Oftentimes, you will see that child go to one of the simplest activities that they've been doing for three years that they've been here, and what is that about, right? So we sit back and we look and we think, “Okay. Now, are they just being lazy?” But actually, no, they don't realize it but they're processing what they've just done subconsciously. Their bodies are just taking in, or even just relaxing from it. This is what we're taking away. When we take away the arts, the drama, all of that, this is what we're doing. It's pressure upon pressure, upon pressure, upon pressure and pressure. Where's the release? There's no release, right? And that's the other thing for families as well, you know, getting outside and playing, being inside and playing, going to different places and visiting different places. You know, they need to be moving their bodies. Their brains are not developing if they're not moving their bodies.
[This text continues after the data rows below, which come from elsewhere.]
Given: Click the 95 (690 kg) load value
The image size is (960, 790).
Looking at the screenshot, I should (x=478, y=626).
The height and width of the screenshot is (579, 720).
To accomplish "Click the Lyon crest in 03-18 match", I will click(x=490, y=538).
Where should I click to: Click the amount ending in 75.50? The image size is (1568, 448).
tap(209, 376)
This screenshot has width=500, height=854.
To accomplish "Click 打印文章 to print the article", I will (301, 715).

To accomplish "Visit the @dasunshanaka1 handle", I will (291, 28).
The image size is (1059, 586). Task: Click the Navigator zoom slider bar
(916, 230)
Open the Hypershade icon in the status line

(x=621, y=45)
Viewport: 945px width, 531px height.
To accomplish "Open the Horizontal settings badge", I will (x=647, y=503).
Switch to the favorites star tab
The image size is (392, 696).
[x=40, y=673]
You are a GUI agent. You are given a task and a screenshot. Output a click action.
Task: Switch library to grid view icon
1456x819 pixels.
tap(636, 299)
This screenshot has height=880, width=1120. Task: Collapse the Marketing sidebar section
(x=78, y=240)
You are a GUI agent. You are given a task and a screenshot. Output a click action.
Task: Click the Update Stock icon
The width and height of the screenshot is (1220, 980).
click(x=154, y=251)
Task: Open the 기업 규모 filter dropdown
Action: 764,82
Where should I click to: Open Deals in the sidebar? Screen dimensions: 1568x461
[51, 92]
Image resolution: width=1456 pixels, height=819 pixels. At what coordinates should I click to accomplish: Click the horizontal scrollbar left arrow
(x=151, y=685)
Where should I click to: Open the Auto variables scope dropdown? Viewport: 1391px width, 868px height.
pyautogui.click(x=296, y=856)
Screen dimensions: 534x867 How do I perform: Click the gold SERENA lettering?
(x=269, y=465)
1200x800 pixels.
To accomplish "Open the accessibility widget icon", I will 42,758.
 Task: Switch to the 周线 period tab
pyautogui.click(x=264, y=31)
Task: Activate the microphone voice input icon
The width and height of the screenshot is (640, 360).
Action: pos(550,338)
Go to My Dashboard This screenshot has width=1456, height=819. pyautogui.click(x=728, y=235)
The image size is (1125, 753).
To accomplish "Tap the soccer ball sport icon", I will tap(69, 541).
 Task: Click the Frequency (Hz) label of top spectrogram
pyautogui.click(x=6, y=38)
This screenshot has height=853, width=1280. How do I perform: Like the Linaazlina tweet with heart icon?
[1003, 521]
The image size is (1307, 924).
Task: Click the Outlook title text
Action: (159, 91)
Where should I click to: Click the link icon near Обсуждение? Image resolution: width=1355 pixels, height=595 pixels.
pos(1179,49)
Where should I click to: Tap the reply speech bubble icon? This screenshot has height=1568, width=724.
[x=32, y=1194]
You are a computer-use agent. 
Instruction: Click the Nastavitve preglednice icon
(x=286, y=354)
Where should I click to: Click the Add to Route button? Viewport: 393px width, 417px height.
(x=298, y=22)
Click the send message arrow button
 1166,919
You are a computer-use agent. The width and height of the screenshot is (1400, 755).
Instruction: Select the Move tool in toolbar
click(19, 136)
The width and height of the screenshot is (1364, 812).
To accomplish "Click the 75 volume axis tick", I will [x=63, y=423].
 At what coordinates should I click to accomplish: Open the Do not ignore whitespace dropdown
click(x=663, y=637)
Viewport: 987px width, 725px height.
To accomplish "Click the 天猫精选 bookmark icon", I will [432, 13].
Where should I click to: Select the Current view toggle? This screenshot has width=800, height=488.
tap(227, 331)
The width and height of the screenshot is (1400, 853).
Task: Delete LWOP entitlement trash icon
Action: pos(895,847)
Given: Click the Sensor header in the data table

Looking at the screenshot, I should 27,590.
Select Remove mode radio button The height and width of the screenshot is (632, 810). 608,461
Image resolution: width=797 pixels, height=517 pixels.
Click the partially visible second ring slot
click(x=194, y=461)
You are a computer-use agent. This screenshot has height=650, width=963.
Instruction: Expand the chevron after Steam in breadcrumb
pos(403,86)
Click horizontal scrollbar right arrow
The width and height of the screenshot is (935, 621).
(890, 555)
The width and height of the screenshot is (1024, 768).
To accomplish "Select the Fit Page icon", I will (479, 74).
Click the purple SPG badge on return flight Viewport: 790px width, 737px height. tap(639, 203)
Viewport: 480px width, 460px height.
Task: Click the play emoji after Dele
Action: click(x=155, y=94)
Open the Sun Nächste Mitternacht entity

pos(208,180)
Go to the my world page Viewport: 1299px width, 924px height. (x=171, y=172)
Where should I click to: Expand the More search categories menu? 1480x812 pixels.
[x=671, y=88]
So instead of having the child sit in front of TV, go outside, go for a walk, talk about what you see out there, build vocabulary by the things that you see outside. But the play and the art, the painting, the drawing, all of that is pressure release as well as expression. This is what we're taking away and so the pressure is just compounding in. What do you get then? You get depressed adolescence, right? And it's not necessary. I mean, these children are gonna live until they're 80, 90 years old, and we're putting so much on their first 20 years, what are we creating?
Dr. Linnea: Or they develop ADHD.
Sharon: Right. Or anything. I mean any…
Dr. Linnea: And need medication.
Sharon: There's so many different ways that…and yeah, and then we're giving medication, and what's that doing to them physically, right?